[Collected data entries]
○ ○ ○
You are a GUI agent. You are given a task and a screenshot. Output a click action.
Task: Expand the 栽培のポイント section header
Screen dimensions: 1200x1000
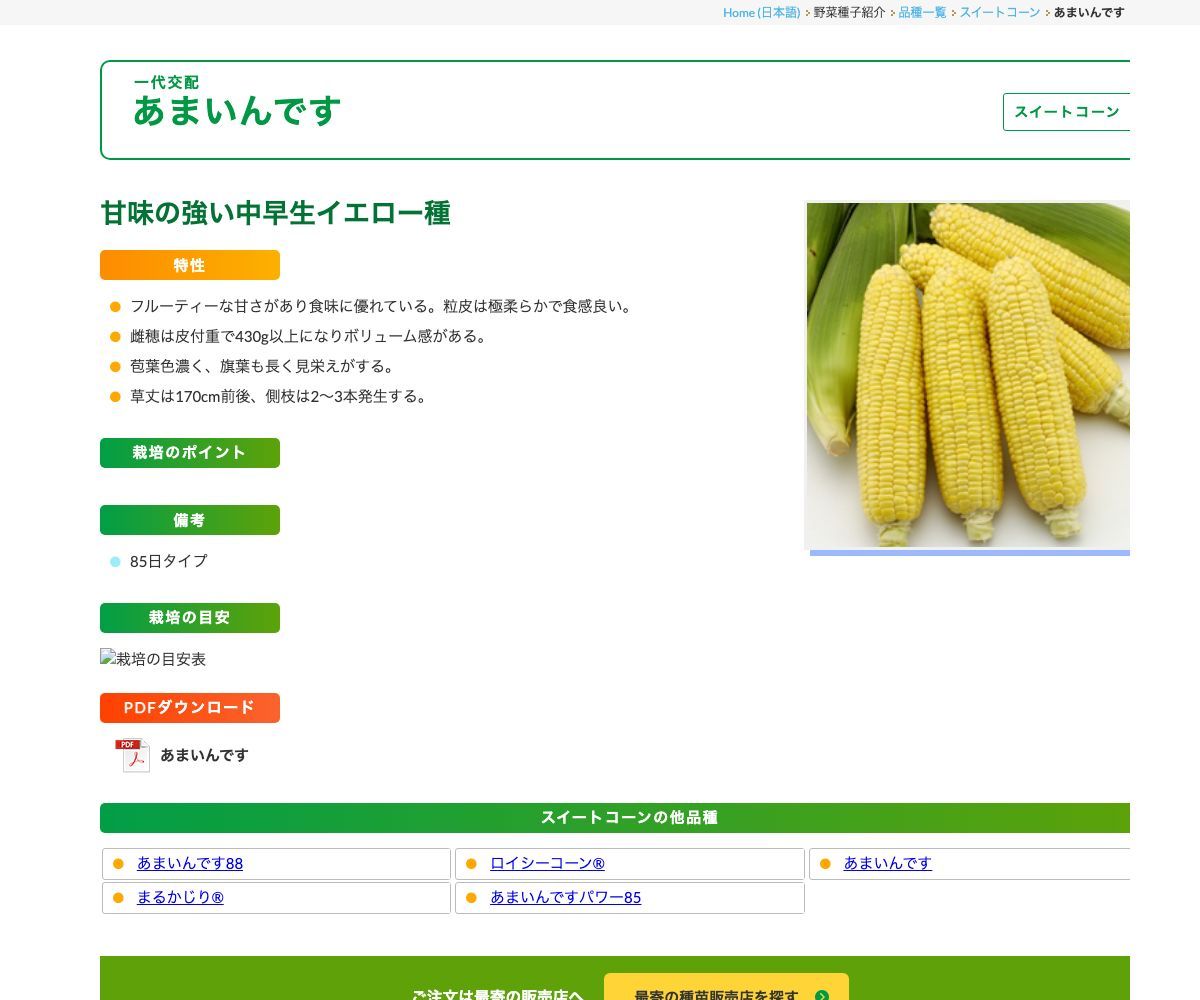coord(189,452)
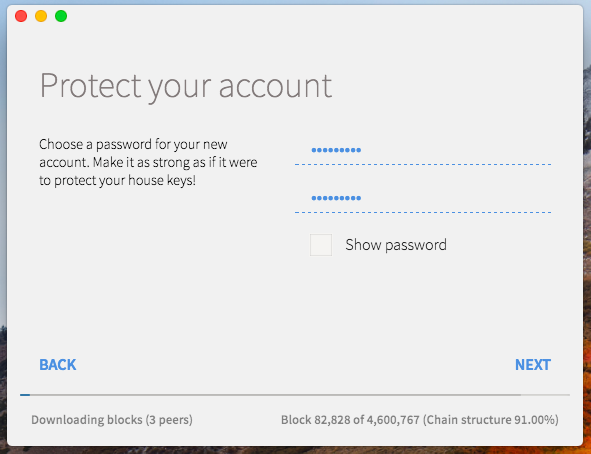
Task: Focus the confirm password field below
Action: click(x=423, y=199)
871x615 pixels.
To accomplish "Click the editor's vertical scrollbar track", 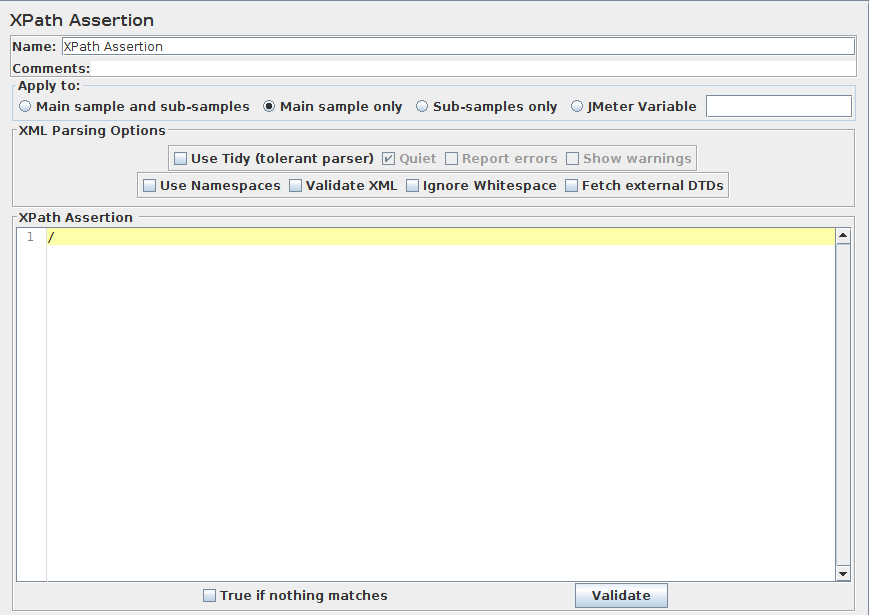I will 843,400.
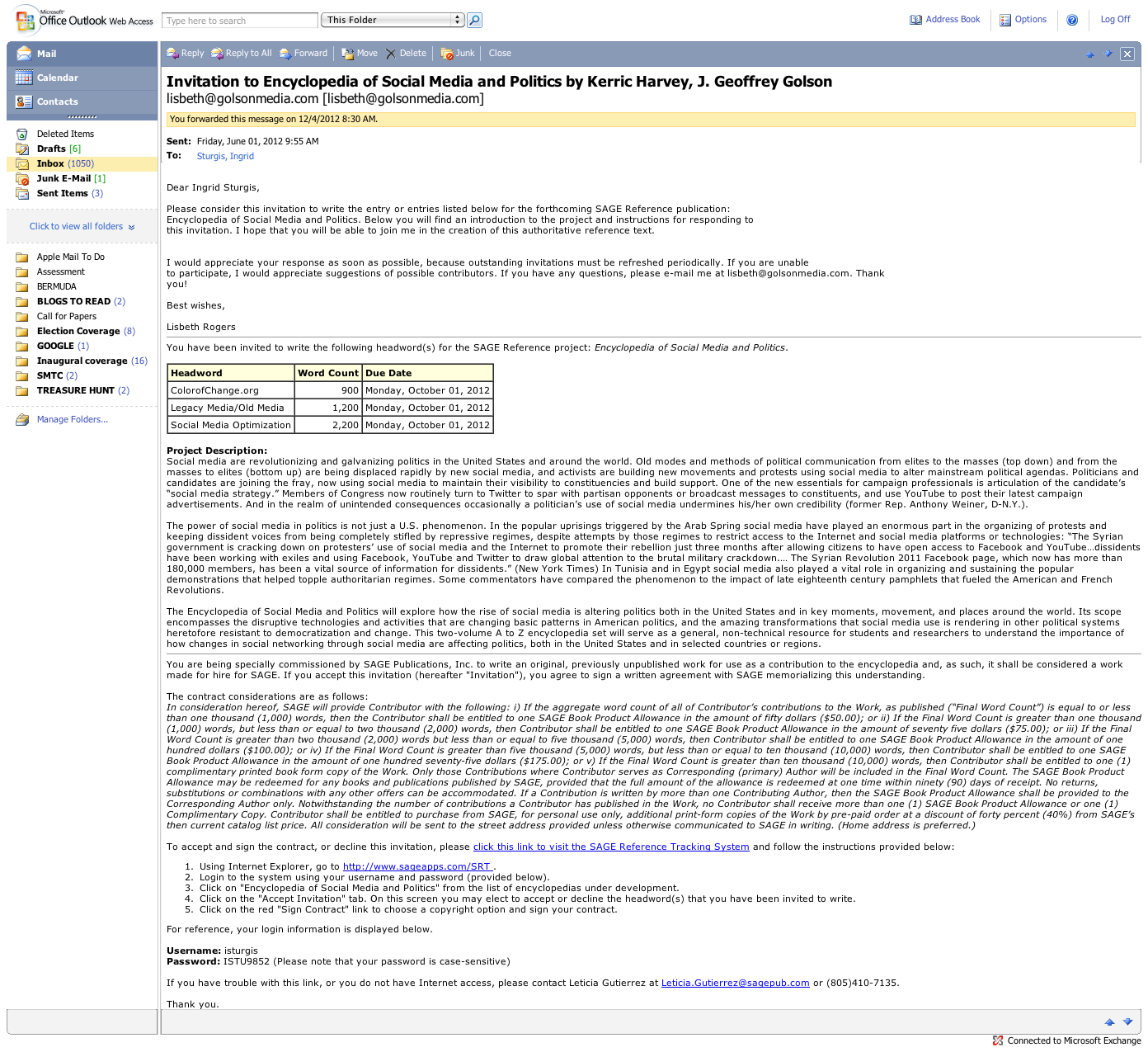Click into the search text field

click(x=239, y=21)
○ ○ ○
(WHAT IS NEEDED) An exact printout of the entries is wanted, covering the first line through the line holding "871x615 pixels.", with pictures kept out of it.

(EXERCISE ANSWER)
You are a GUI agent. You are given a task and a screenshot. Output a click action.
Task: Expand the 栽培のポイント section header
Screen dimensions: 1200x1000
coord(189,452)
Task: Focus the confirm password field below
Action: click(x=423, y=199)
871x615 pixels.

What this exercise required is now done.